僕はワンピースが、ジャンプのストーリー漫画において大革命を起こしたと思っているのですが、皆様は何かお分かりでしょうか?

 

 

 

ワンピース以前と以降で何が違うのか。

 

 

それを紐解くために、ジャンプの歴代人気漫画を振り返っていきましょう。

※ギャグ、スポーツ、恋愛などの別ジャンルのものは除外しますね

 

 

1983年:北斗の拳

1984年:ドラゴンボール

1985年:シティ・ハンター

1986年:聖闘士星矢

1987年:ジョジョの奇妙な冒険

1989年:DRAGONQUEST ダイの大冒険 

1990年:幽遊白書

1994年:るろうに剣心-明治剣客浪漫譚-

1997年:ONEPIECE

1998年:HUNTER×HUNTER

1998年:シャーマンキング

1999年:NARUTO

2001年:BLEACH

2004年:D.Gray-man

2008年:トリコ

2014年:僕のヒーローアカデミア

2015年:ブラッククローバー

 

 

 

ざっくりですがストーリー漫画の中から特に人気が高いものを纏めてみました。

 

引っぱるものでもないので、ハッキリ申し上げますと、

ワンピース以前は『キャラクター』

ワンピース以降は『ストーリー(世界観)を主体とした漫画が非常に多いです。

 

もっと言うと、ワンピース以前はキャラクターさえ魅力的であればストーリーはそこまで重要視されていませんでした。

 

悟空やケンシロウや承太郎がかっこよければ、細かいところは気にしませんでした。

 

ただワンピースがジャンプに「作り込まれた世界観」と「壮大な伏線回収」といったある意味映画や小説的な面白さを少年誌にを持ち込んだことにより、その風潮は変わっていきます。 

 

皆様なんとなくですが『昔の漫画=ストーリーにツッコミどころが多い』という印象はありませんか?

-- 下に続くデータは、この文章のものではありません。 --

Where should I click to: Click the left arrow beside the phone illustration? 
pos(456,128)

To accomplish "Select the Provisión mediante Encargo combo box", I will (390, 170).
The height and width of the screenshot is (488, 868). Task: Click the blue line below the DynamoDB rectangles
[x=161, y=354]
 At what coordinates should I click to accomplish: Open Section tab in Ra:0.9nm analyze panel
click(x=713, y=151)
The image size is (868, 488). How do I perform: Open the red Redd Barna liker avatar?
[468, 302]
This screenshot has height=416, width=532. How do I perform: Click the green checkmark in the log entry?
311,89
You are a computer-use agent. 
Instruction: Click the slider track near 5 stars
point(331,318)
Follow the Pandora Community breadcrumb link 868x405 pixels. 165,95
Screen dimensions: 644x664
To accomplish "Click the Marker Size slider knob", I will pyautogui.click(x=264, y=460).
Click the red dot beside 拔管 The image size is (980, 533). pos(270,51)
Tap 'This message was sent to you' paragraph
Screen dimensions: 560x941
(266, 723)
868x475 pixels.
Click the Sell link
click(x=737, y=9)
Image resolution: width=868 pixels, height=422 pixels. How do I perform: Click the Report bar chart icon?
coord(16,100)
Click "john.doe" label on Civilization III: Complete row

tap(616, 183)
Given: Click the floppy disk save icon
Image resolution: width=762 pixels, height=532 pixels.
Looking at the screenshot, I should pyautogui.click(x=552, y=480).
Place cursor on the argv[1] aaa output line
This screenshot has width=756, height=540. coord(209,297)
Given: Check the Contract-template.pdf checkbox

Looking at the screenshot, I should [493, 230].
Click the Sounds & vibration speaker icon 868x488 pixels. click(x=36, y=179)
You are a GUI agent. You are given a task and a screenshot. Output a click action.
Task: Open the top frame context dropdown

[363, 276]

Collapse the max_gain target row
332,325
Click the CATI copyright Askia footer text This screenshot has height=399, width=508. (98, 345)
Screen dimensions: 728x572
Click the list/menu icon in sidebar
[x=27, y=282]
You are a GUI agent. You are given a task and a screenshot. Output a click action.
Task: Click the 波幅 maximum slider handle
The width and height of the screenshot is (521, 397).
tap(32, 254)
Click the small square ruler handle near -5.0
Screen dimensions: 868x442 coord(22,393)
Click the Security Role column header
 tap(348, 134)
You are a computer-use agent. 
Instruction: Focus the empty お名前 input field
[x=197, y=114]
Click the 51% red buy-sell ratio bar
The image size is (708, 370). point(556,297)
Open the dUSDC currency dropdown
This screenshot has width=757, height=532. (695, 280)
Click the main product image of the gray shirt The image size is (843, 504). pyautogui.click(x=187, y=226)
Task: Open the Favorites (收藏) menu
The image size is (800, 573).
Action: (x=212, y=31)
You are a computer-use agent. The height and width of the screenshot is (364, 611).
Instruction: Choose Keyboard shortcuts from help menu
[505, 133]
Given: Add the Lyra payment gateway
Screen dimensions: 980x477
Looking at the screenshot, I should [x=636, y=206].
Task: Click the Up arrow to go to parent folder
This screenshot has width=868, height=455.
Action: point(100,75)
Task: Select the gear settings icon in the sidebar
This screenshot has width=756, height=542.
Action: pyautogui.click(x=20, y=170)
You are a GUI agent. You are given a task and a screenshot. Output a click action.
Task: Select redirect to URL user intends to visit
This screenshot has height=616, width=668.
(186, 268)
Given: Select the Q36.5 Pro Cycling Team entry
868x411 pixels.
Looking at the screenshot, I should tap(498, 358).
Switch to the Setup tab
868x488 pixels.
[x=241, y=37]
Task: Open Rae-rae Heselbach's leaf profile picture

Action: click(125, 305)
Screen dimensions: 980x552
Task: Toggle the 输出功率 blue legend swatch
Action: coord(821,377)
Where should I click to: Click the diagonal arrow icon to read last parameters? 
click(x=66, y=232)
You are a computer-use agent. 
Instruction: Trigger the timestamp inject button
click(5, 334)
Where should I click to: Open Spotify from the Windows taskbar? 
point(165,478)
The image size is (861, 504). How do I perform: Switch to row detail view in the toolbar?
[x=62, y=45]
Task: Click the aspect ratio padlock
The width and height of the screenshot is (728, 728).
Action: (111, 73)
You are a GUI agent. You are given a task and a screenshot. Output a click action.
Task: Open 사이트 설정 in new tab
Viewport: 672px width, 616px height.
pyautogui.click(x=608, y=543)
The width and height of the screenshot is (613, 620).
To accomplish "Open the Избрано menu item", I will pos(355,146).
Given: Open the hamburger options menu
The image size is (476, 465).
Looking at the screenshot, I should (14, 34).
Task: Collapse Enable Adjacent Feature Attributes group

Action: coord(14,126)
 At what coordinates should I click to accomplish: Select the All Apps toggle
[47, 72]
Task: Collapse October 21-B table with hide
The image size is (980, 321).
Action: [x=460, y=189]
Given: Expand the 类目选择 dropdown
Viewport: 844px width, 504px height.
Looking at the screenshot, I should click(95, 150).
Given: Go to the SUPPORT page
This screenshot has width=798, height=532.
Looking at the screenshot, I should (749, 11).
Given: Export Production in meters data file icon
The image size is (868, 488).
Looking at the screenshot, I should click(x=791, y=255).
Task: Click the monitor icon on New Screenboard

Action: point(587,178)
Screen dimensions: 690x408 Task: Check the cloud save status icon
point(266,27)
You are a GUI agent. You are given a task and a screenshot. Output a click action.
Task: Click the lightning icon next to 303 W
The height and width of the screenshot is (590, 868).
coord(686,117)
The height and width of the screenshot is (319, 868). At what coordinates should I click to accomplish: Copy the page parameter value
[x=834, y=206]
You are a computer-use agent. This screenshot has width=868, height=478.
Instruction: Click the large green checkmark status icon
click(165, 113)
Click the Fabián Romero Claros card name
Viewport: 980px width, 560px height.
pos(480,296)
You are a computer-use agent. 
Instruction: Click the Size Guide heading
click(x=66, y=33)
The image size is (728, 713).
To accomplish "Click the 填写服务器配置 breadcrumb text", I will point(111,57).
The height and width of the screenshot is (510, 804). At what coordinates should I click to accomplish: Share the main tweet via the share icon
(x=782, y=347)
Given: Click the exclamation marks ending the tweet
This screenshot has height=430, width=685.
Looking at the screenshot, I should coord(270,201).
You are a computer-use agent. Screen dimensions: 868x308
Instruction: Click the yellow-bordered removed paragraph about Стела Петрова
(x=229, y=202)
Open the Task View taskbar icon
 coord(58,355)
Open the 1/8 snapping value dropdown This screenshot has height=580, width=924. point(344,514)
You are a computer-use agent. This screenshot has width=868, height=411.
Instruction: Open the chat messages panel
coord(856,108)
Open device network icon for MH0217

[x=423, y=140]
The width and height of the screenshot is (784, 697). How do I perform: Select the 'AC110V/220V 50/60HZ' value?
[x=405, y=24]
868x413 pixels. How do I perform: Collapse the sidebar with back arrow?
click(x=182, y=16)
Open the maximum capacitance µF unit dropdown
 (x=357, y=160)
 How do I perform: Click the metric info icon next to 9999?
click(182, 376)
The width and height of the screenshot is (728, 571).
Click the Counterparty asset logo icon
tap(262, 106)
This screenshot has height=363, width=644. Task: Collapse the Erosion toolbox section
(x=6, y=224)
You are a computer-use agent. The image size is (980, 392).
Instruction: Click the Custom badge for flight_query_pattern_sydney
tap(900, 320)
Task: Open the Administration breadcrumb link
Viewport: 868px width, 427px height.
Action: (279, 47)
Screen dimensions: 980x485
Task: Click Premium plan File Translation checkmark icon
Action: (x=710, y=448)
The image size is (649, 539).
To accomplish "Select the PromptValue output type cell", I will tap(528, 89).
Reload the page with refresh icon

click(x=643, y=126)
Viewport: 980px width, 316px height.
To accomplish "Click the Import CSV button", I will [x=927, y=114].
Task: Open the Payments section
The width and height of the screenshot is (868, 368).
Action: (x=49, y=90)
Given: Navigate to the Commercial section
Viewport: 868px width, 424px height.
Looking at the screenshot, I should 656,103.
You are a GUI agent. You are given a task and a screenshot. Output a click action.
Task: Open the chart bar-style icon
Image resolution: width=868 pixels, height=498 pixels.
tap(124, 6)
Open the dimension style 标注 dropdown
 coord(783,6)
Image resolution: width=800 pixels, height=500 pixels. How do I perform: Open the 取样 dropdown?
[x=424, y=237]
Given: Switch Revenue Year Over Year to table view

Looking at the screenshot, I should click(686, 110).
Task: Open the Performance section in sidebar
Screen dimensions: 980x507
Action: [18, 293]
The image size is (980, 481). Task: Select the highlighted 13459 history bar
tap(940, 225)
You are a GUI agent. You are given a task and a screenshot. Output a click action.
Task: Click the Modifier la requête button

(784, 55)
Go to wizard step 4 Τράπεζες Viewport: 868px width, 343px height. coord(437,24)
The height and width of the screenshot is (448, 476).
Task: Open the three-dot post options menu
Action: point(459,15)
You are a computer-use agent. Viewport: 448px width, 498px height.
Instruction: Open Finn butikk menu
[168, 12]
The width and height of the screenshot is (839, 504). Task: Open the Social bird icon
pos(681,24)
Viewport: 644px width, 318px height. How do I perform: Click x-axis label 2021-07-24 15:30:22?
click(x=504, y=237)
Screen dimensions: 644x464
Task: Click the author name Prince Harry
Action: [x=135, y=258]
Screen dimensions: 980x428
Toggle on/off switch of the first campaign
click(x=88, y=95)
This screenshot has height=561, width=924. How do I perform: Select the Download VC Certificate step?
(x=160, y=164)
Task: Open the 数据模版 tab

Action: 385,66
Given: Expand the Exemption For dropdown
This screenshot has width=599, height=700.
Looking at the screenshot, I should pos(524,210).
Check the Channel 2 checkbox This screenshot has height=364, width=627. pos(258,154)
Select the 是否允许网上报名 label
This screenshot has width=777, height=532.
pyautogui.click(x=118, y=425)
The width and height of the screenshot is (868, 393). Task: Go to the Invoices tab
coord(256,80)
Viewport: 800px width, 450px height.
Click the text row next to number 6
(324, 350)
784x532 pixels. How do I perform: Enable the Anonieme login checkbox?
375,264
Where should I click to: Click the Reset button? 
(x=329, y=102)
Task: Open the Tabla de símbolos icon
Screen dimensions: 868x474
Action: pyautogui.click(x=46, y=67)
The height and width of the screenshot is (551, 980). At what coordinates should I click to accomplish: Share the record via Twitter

伏線が放置されてようが、ご都合主義であろうが、トンデモ展開であろうが、

「昔の漫画だからなぁ」と思っていませんか?

 

今のジャンプ漫画がそういった『ストーリーへのツッコミどころ』を見せれば少し白けてしまいませんか?

 

それはワンピースが『少年向け漫画でもストーリーは作り込まれているぞ』と世の中に知らしめたからです!!

 

 

(ひとつ断っておきたいのは、昔の漫画はストーリーが面白くないと乏しめる意図はありません。僕は昔の漫画も大好きです)

 

近年の日本のストーリーの評価基準は『伏線至上主義』になりつつあります。

『伏線』が巧みであればあるほど、面白いという評価が下されやすいです。

この風潮はワンピースや同時期の作品であるエヴァが作ったと思っているのですが、その辺はまた別の機会に……

 

 

最後に、わかりやすい比較方法があります。

 

それは作品の『1ページ目』です。

ワンピース以前の1ページ目は「主人公を紹介するもの」

ワンピース以降の1ページ目は「世界観を紹介するもの」

として扱われている者が多いです。

(もちろん例外もありますが比べてみると明らかに多くなっています)

(有名漫画以外にも中堅漫画から新人の読み切りまで傾向が変わっている気がしています)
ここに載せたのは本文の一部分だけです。